GOD, we don’t like to complain;
We know that the mine is no lark.
But — there’s the pools from the rain;
But — there’s the cold and the dark.

God, You don’t know what it is —
You, in Your well-lighted sky —
Watching the meteors whizz;
Warm, with a sun always by.

God, if You had but the moon
Stuck in Your cap for a lamp,
Even You’d tire of it soon,
Down in the dark and the damp.

Nothing but blackness above
And nothing that moves but the cars …
God, if You wish for our love,
Fling us a handful of stars!

~Louis Untermeyer

The Christian answer is that God does know what it’s like down in the dark and the damp, but the protest of the miner Caliban remains unanswered because he can’t hear answers tossed down from bright, warm places of elevated comfort and security. What Christians call the Incarnation (the Word or life-giving truth of God made human flesh and blood) means God down here with us, living in our conditions with our limitations, feelings, and pains.

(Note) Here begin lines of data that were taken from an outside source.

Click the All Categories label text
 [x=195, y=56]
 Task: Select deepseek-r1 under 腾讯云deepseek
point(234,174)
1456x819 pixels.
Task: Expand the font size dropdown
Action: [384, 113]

If my reaction to Untermeyer’s poem with its irreverent Caliban is to take offense and argue that God has already come down into suffering and shame worse than his in the mines, then the question becomes, I think, “Why are the Calibans of this world still stuck down in the dark and the damp where they continue to make wealth for the prosperous up in the warmth and brightness?”